- [To do] What you write should be an exact repeat of the lines from the one with "This screenshot has width=1512, height=808." through the final line below, minus the pictures.

Extracted data entries

*** Block opens ***

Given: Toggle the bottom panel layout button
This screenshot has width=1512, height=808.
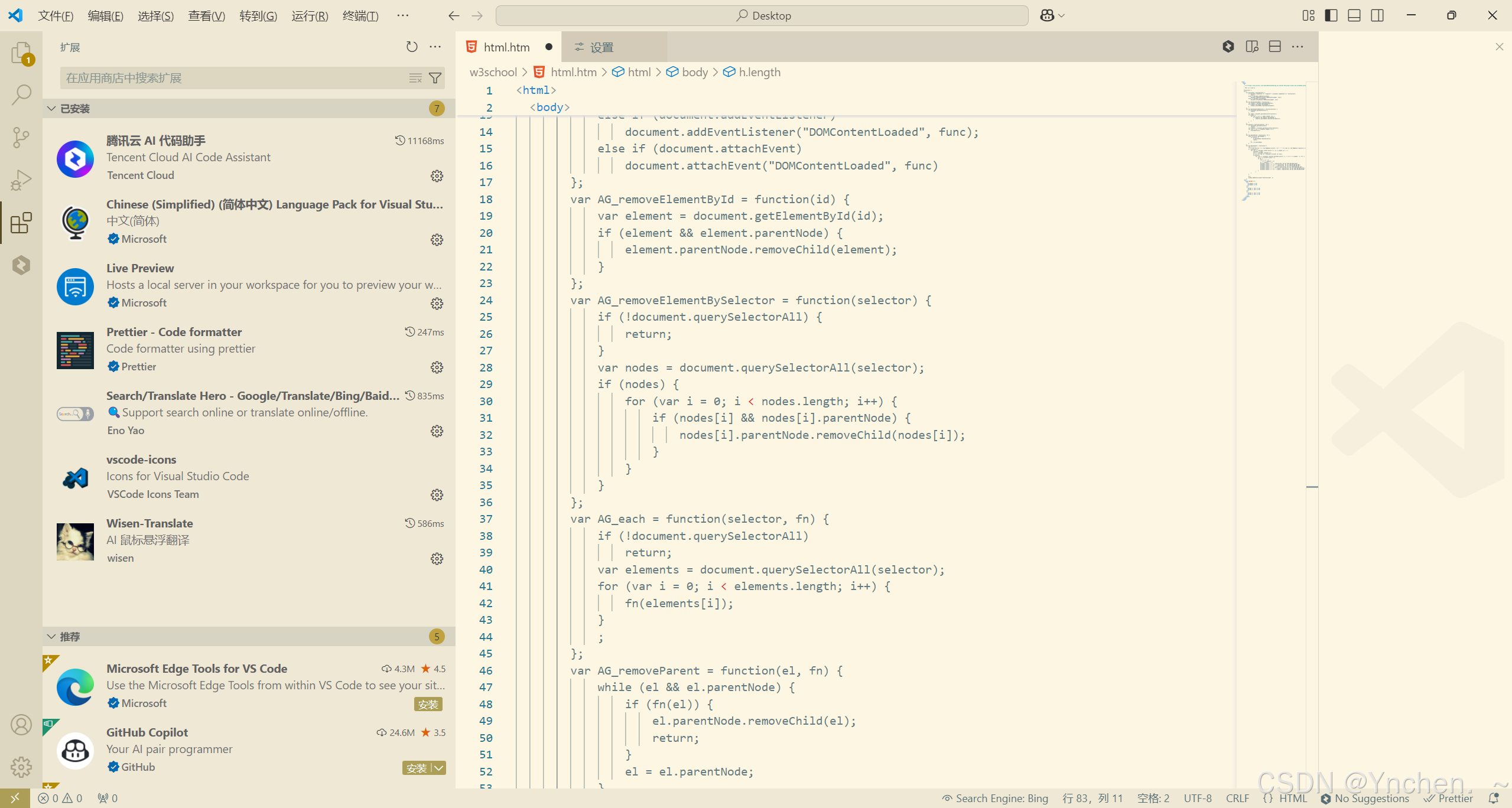Looking at the screenshot, I should (x=1354, y=15).
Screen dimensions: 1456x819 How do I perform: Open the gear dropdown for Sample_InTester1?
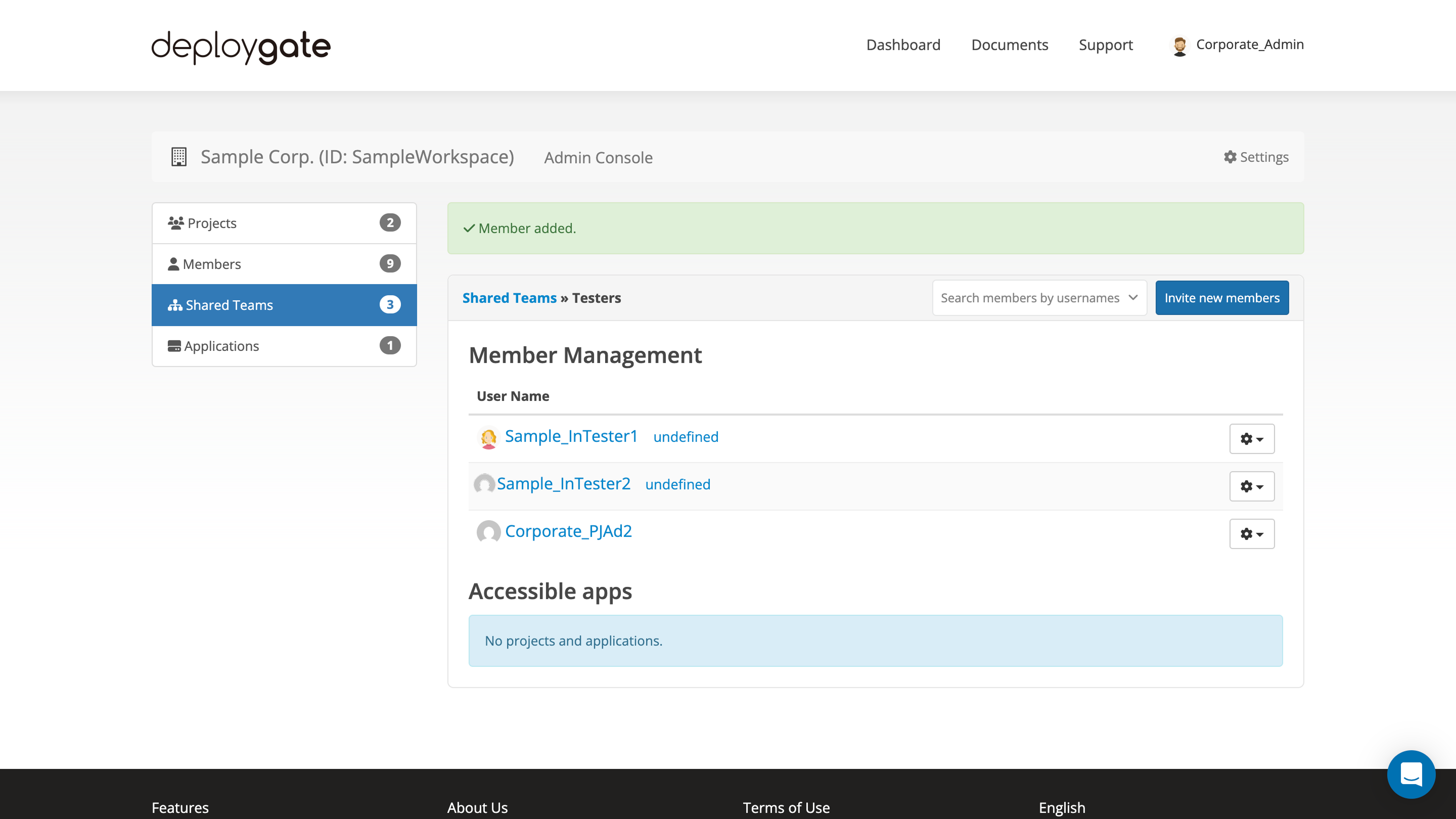pyautogui.click(x=1251, y=439)
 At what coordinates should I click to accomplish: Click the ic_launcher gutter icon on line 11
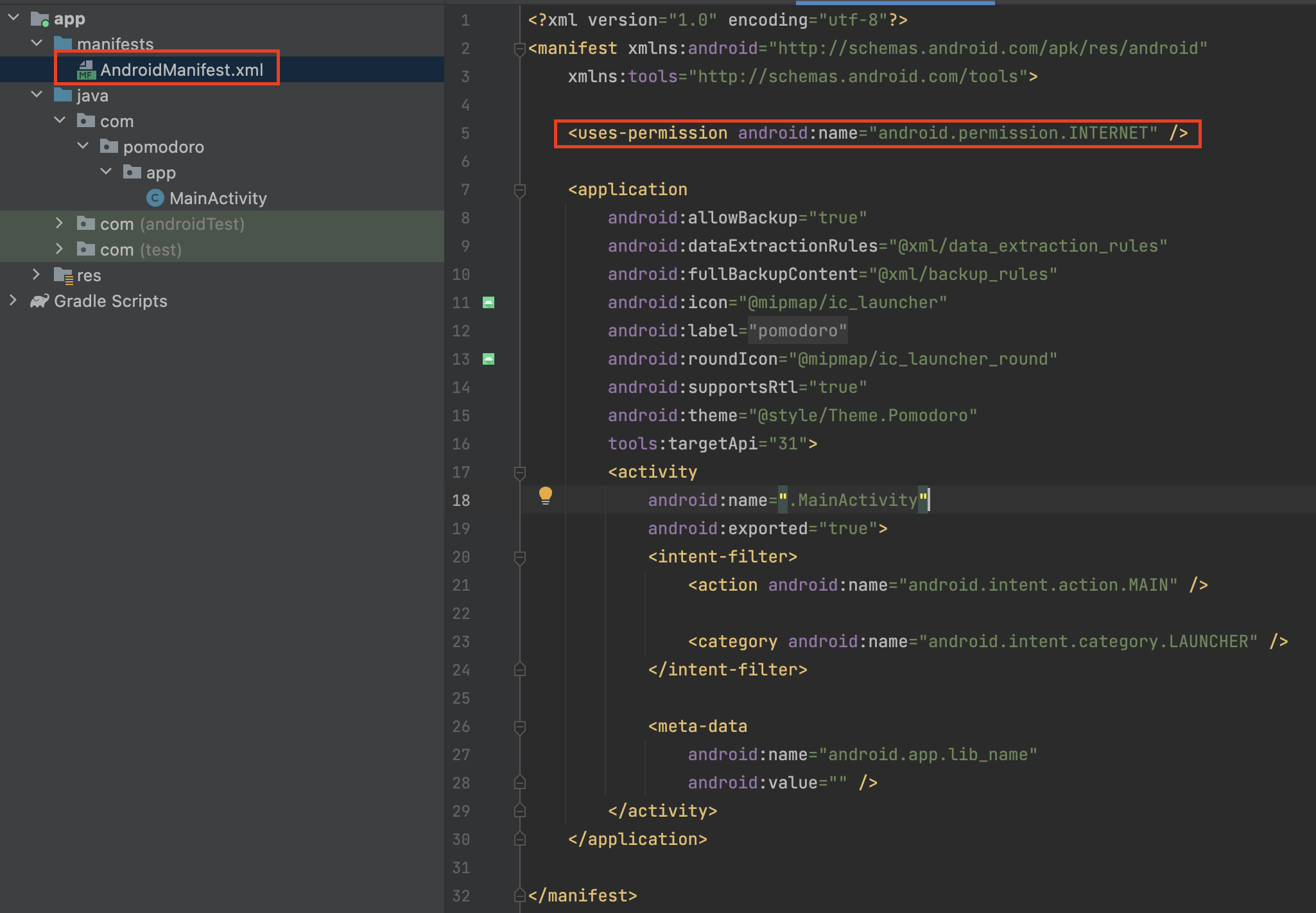point(489,302)
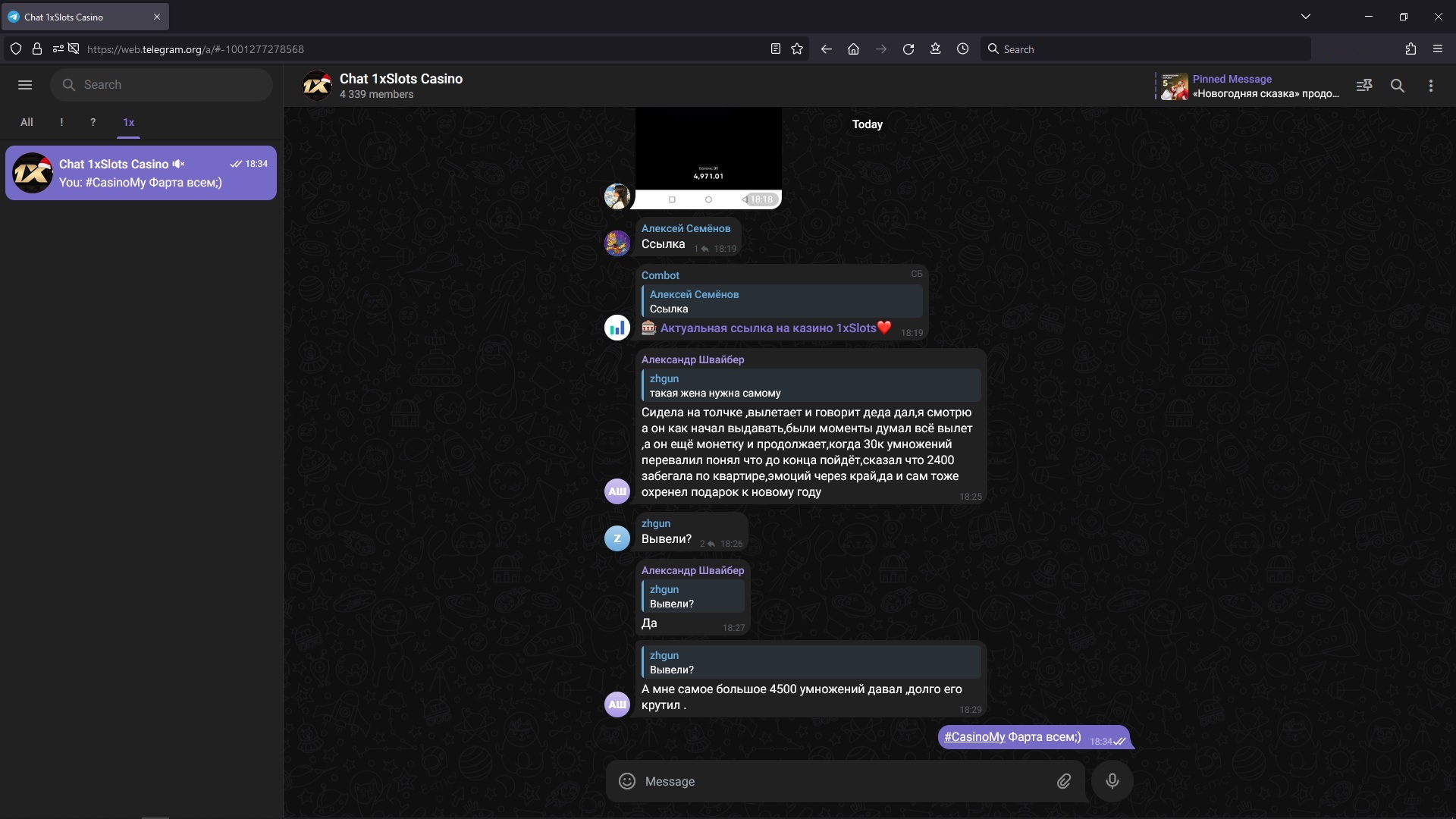Select the 1x chat folder tab
The image size is (1456, 819).
pos(128,122)
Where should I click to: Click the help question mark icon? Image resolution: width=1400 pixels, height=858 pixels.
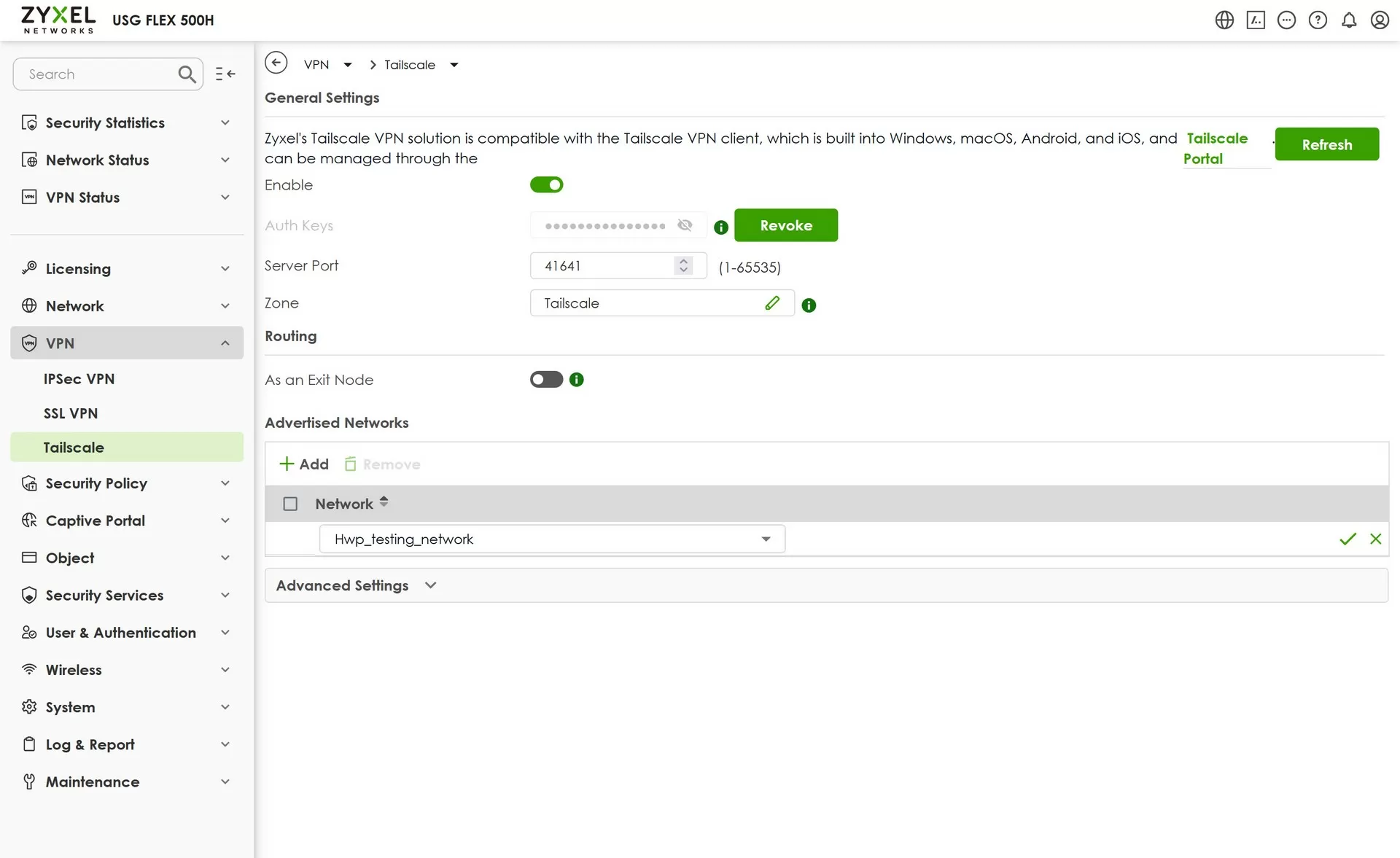click(1317, 20)
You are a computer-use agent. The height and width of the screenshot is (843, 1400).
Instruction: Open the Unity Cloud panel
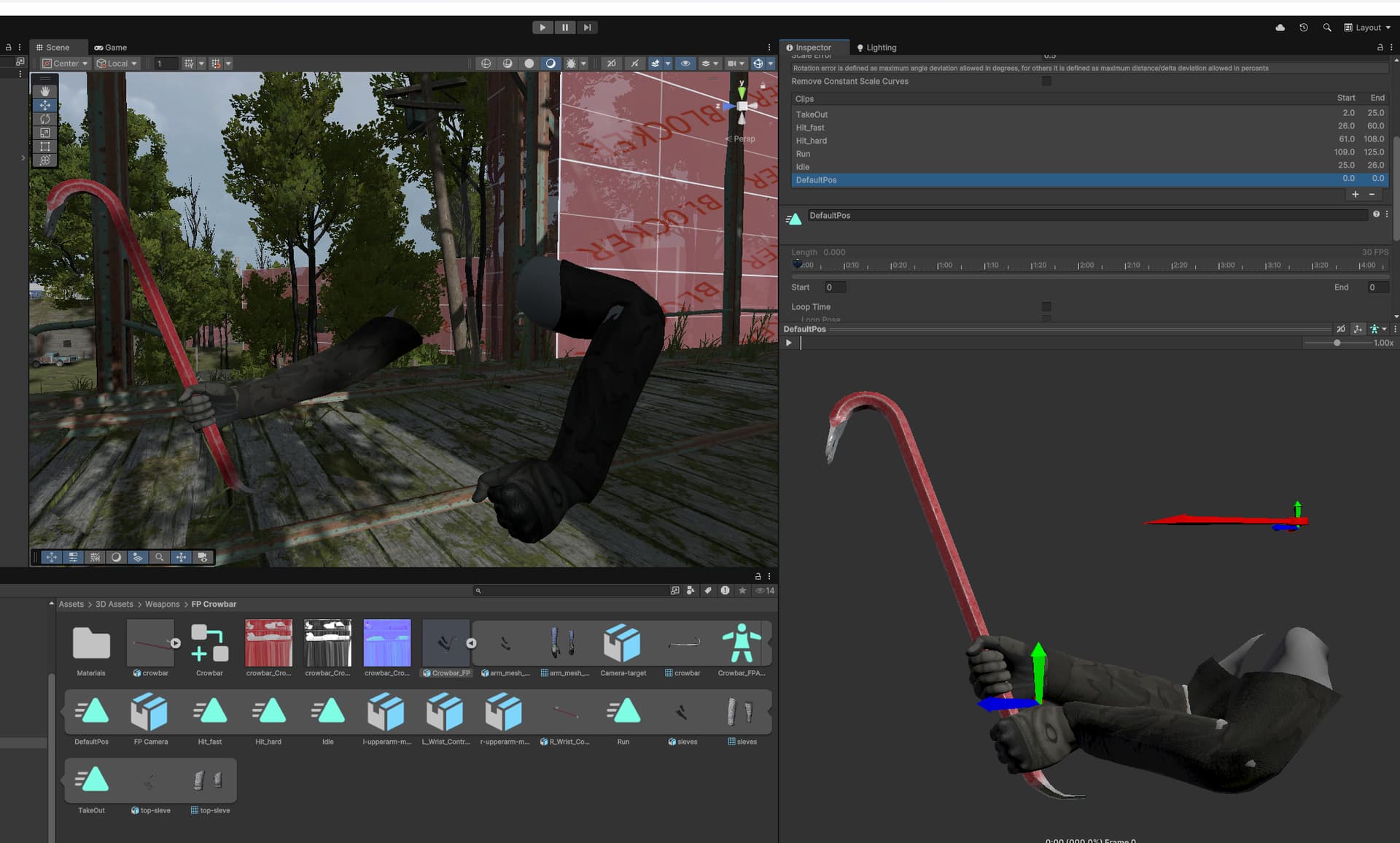click(1280, 27)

*** Block closes ***

- [Response below]
This screenshot has width=1512, height=808.
Looking at the screenshot, I should (x=1354, y=15).
Screen dimensions: 1456x819 How do I perform: Open the gear dropdown for Sample_InTester1?
pyautogui.click(x=1251, y=439)
 At what coordinates should I click to accomplish: Click the ic_launcher gutter icon on line 11
point(489,302)
Select the 1x chat folder tab
The image size is (1456, 819).
pos(128,122)
Where should I click to: Click the help question mark icon? Image resolution: width=1400 pixels, height=858 pixels.
click(1317, 20)
You are a computer-use agent. The height and width of the screenshot is (843, 1400).
Instruction: Open the Unity Cloud panel
click(1280, 27)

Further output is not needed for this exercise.